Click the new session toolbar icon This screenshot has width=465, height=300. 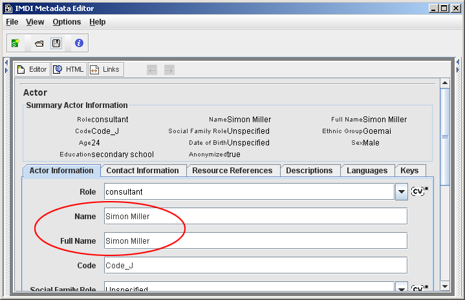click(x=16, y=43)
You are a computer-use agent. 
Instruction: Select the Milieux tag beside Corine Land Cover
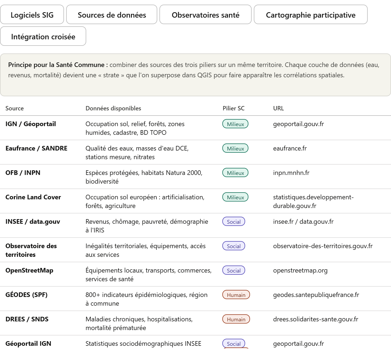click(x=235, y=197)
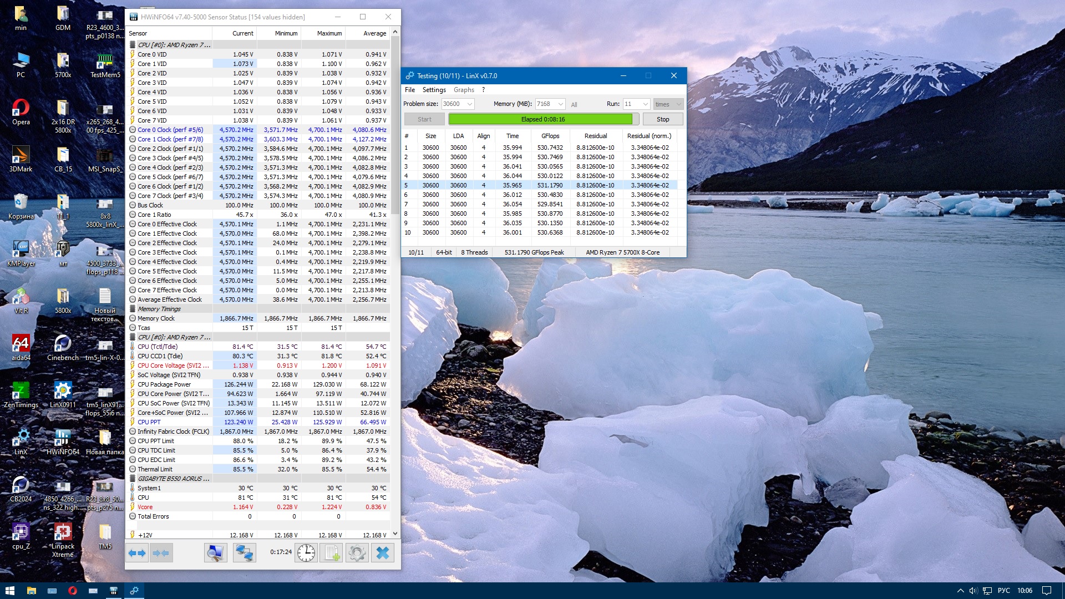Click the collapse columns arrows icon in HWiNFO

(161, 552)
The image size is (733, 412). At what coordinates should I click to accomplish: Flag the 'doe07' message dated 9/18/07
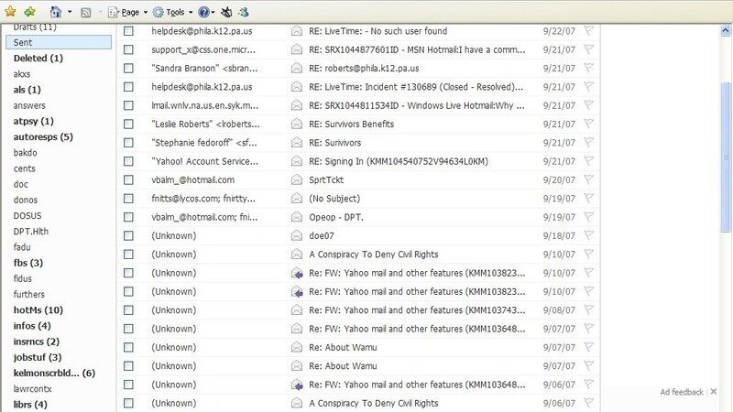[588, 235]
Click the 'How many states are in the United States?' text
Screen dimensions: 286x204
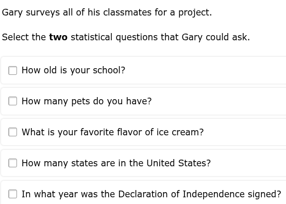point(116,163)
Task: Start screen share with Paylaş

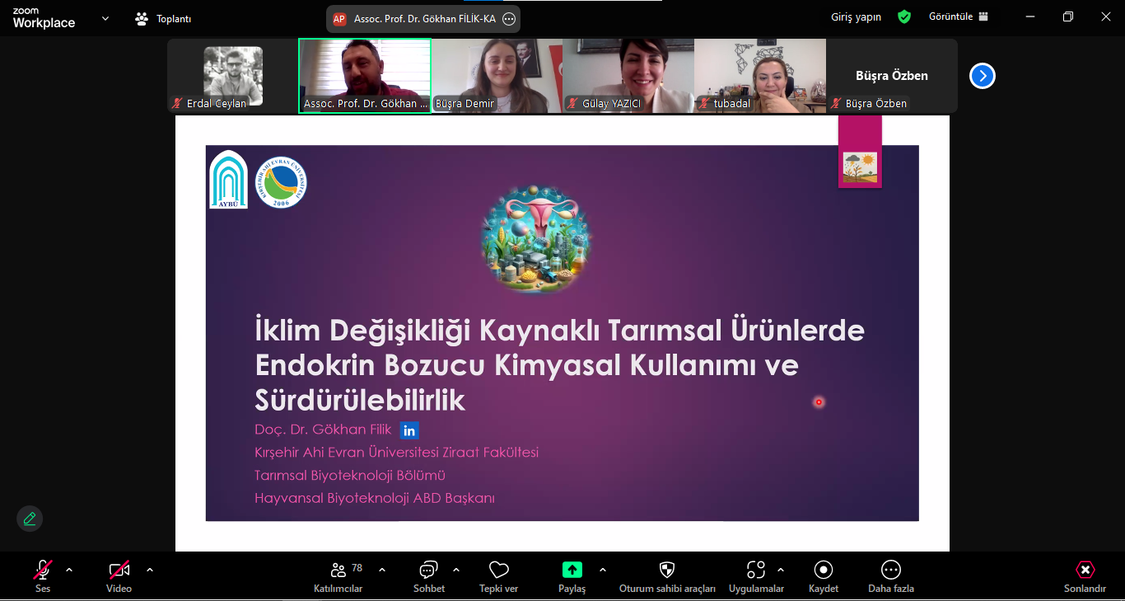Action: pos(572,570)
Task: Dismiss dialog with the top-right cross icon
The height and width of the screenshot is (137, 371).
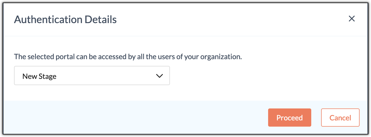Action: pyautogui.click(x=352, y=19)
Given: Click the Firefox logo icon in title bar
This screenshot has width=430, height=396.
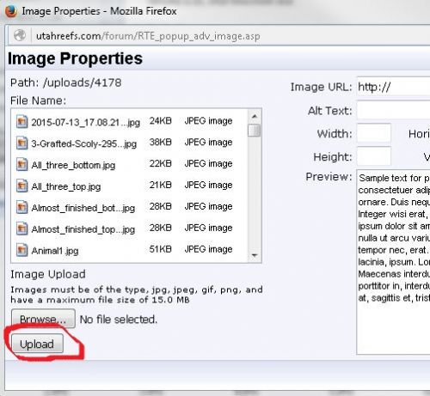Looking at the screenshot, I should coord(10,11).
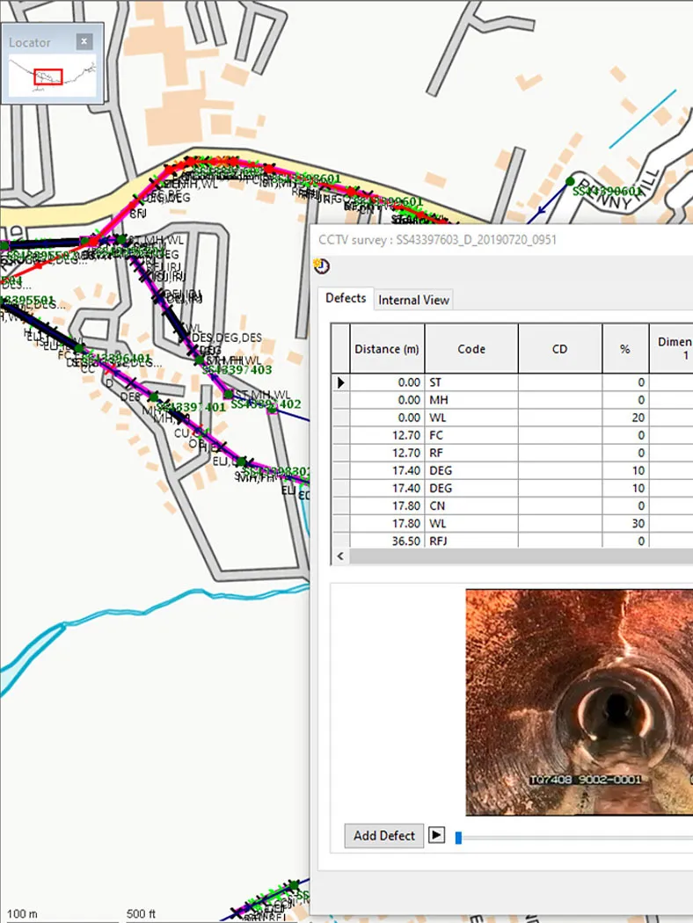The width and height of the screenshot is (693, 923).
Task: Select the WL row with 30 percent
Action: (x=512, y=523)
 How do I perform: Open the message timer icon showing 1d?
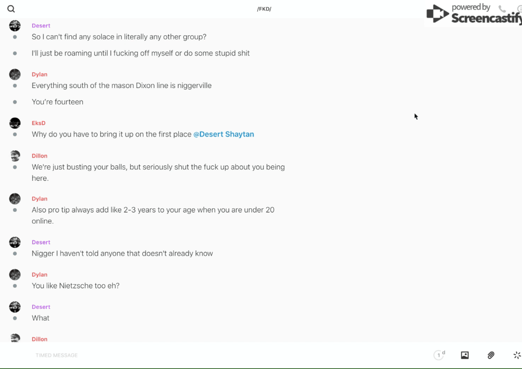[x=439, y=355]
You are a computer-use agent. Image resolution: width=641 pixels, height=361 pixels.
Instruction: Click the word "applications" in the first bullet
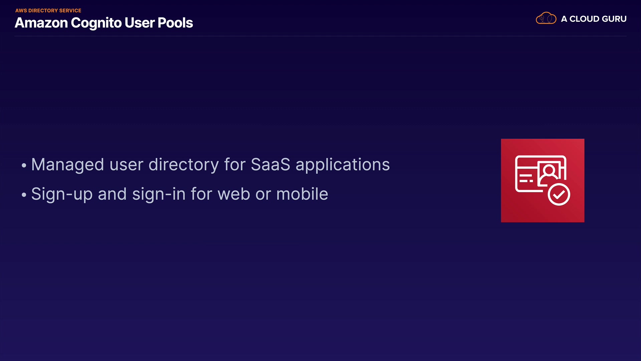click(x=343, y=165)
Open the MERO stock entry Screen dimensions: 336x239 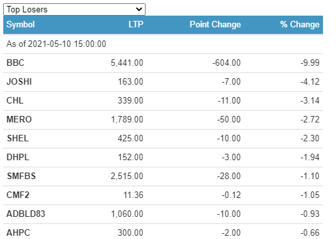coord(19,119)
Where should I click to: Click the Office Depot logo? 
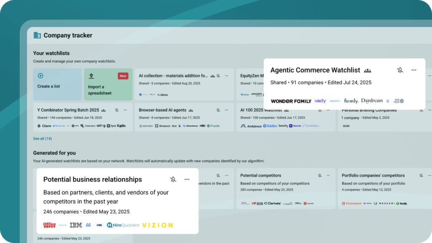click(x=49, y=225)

________________

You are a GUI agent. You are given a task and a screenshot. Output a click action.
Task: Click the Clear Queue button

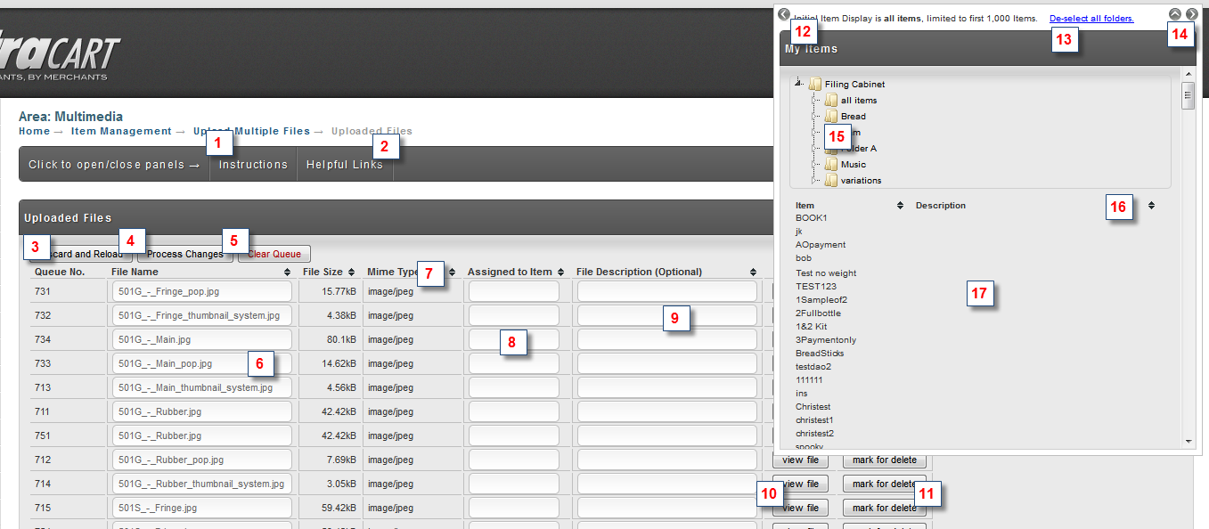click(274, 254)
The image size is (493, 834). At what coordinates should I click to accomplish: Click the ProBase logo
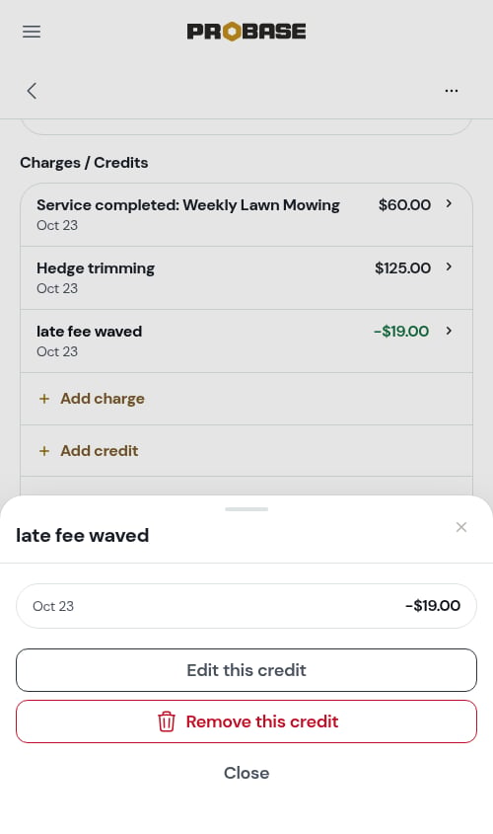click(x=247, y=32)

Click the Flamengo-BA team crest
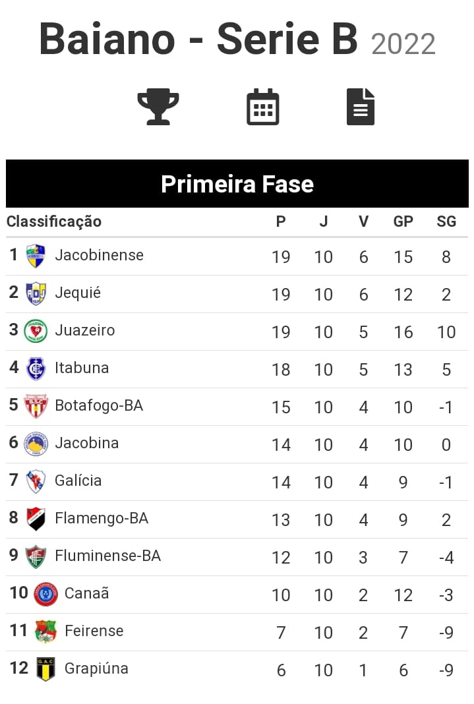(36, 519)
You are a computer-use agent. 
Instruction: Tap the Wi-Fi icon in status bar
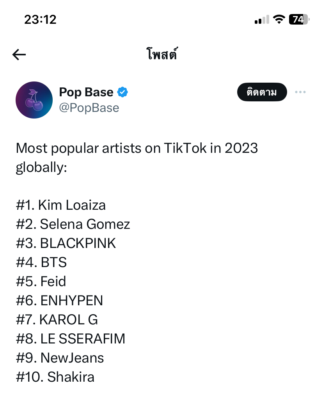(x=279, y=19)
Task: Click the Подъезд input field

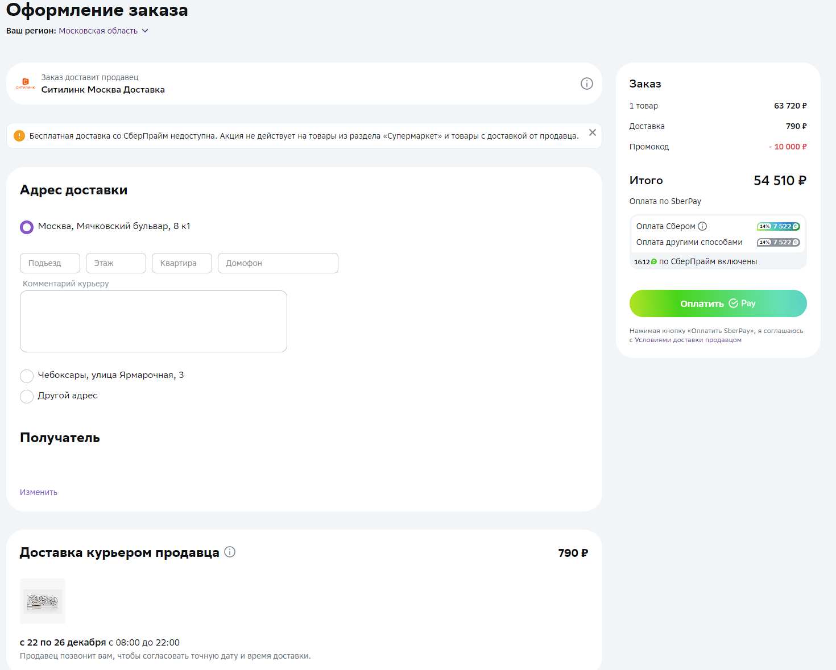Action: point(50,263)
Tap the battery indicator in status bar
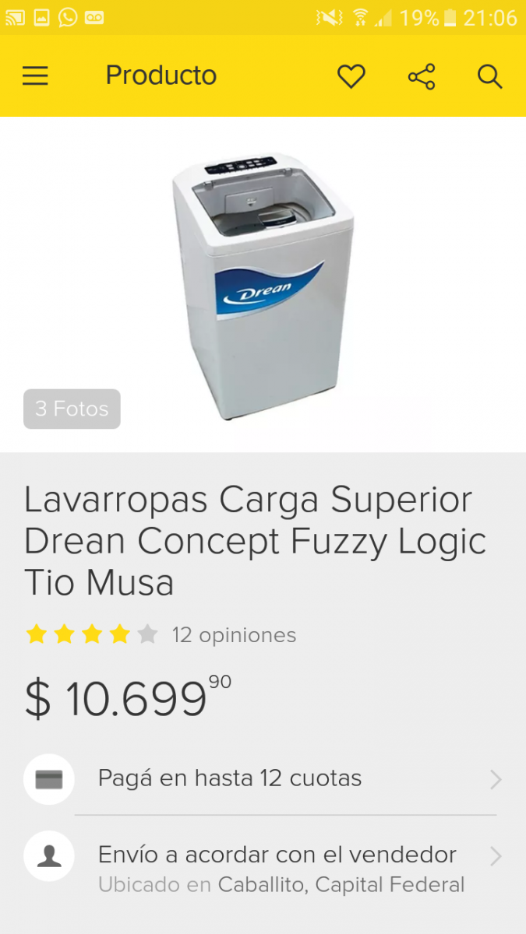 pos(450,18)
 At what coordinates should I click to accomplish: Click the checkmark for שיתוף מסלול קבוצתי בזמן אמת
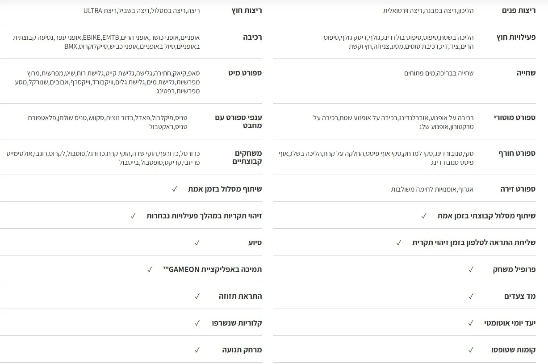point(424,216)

________________

== Exercise task ==
Rewrite the entries as a numbered list, starting at the line that contains "The image size is (733, 412)." and ending after the line that contains "Action: pyautogui.click(x=352, y=19)". Skip blank lines and leave the pictures out.

== Task solution ==
1. The image size is (733, 412). At what coordinates should I click to accomplish: Flag the 'doe07' message dated 9/18/07
2. [588, 235]
3. Click the 'How many states are in the United States?' text
4. Screen dimensions: 286x204
5. point(116,163)
6. Task: Start screen share with Paylaş
7. Action: pos(572,570)
8. Task: Dismiss dialog with the top-right cross icon
9. The height and width of the screenshot is (137, 371).
10. Action: pyautogui.click(x=352, y=19)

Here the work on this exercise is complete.